Why does a tumor reside where it does within an organ? Location is traditionally viewed as a random event, yet the statistics of the location of tumors argues against this being a random occurrence. For example, about 60% of breast cancer tumors start in the upper outer quadrant of the breast near the armpit, even though it is estimated that only 35 to 40% of the breast tissue is in this quadrant. Lung cancer occurs about 2.5 times more often in the upper than the lower lobes, even though the upper and lower lobes have roughly the same volume. The reasons for these significant enhancements imply that there is an unknown factor that significantly increases the risk of cancer that is not solely related to genes and toxins.

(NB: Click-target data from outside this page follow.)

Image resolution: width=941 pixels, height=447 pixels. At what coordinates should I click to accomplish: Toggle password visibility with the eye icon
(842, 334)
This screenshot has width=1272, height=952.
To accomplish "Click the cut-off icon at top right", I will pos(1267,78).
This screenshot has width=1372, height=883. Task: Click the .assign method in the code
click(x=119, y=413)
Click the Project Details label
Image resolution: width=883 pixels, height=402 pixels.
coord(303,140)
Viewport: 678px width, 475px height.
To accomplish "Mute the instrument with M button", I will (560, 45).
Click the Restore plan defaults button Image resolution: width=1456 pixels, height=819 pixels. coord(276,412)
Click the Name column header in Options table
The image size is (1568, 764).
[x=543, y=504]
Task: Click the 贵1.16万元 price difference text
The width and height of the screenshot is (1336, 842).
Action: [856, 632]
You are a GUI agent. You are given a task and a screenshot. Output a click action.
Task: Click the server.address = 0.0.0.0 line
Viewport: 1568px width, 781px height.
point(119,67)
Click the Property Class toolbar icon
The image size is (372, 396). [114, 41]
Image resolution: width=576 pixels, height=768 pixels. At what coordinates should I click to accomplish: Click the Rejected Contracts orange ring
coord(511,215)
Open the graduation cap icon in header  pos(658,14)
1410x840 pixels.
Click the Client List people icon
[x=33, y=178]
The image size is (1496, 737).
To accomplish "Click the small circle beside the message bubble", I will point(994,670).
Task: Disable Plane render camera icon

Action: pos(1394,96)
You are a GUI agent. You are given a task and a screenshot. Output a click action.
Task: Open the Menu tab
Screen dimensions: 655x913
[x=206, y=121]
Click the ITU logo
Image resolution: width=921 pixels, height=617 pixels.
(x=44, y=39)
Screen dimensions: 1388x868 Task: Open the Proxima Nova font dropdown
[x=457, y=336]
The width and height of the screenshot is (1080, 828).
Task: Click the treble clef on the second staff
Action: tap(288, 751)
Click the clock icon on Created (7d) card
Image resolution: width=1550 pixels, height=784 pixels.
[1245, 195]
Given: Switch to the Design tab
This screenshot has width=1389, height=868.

One of the most exciting developments in cancer treatment is immunotherapy which tries to get the immune system to attack cancer cells. Immunotherapy only works if immune cells infiltrate the tumor and recognize the cancer cells. Tumors need a supporting environment known as the tumor microenvironment in order to survive and thrive. The tumor microenvironment consists of blood vessels, immune cells, fibroblasts, extracellular matrix, etc. (Fibroblasts are cells that synthesize extracellular matrix and fibers such as collagen; they are the most common cells in connective tissue.) Using statistical techniques such as maximum entropy, We are studying the tumor microenvironment to try to understand under what conditions immune cells infiltrate the tumor.

DISORDERED SYSTEMS

Disordered systems such as glasses and spin glasses. The physics of glassy systems is one of the most interesting and least understood problems in condensed matter physics. In the field of disordered systems, the Yu group has investigated several topics including the glass transition, Coulomb glasses, dipolar glasses, spin glasses, and the low temperature properties of glasses.

THE LOW TEMPERATURE PROPERTIES OF GLASSES Glasses at low temperatures also present a challenge. A bunch of molecules in a disordered jumble behaves very differently from an ordered crystalline array of those same molecules. This can be seen in low temperature thermodynamic properties that tend to be universal, independent of the particular material and its chemistry. What is it about the nature of disorder that gives rise to such universal properties? This is the basic problem of disordered systems. Professor Yu has studied this question with models in which defects or tunneling centers interact with one another. More recently her group investigated the influence of these two level systems on qubits.

QUANTUM COMPUTING QUBITS

The basic unit of information for any computer is the bit. For a quantum computer the quantum bit, or "qubit", is a wavefunction describing a coherent superposition of the |0> and |1> state. Decoherence of the wavefunction is one of the great obstacles facing the realization of quantum computers. Josephson junction (JJ) qubits are a leading candidate for making a quantum computer. A major obstacle to the realization of quantum computers with Josephson junction qubits is noise and decoherence. The goal of our research is to elucidate the microscopic sources of this decoherence and to suggest ways to eliminate or reduce these culprits. We are working closely with experimentalists.

A Josephson junction consists of 2 superconducting electrodes separated by a tunnel barrier that is often an insulator. The current passing through a Josephson junction is superconducting. We are investigating how fluctuating electronic spins on the surface can produce magnetic noise and can lead to decoherence of the qubit. We are also exploring how interactions between the spins can affect the noise.

Professor Yu has taught graduate courses in condensed matter physics, many body theory, and computational physics as well as undergraduate courses on electricity and magnetism.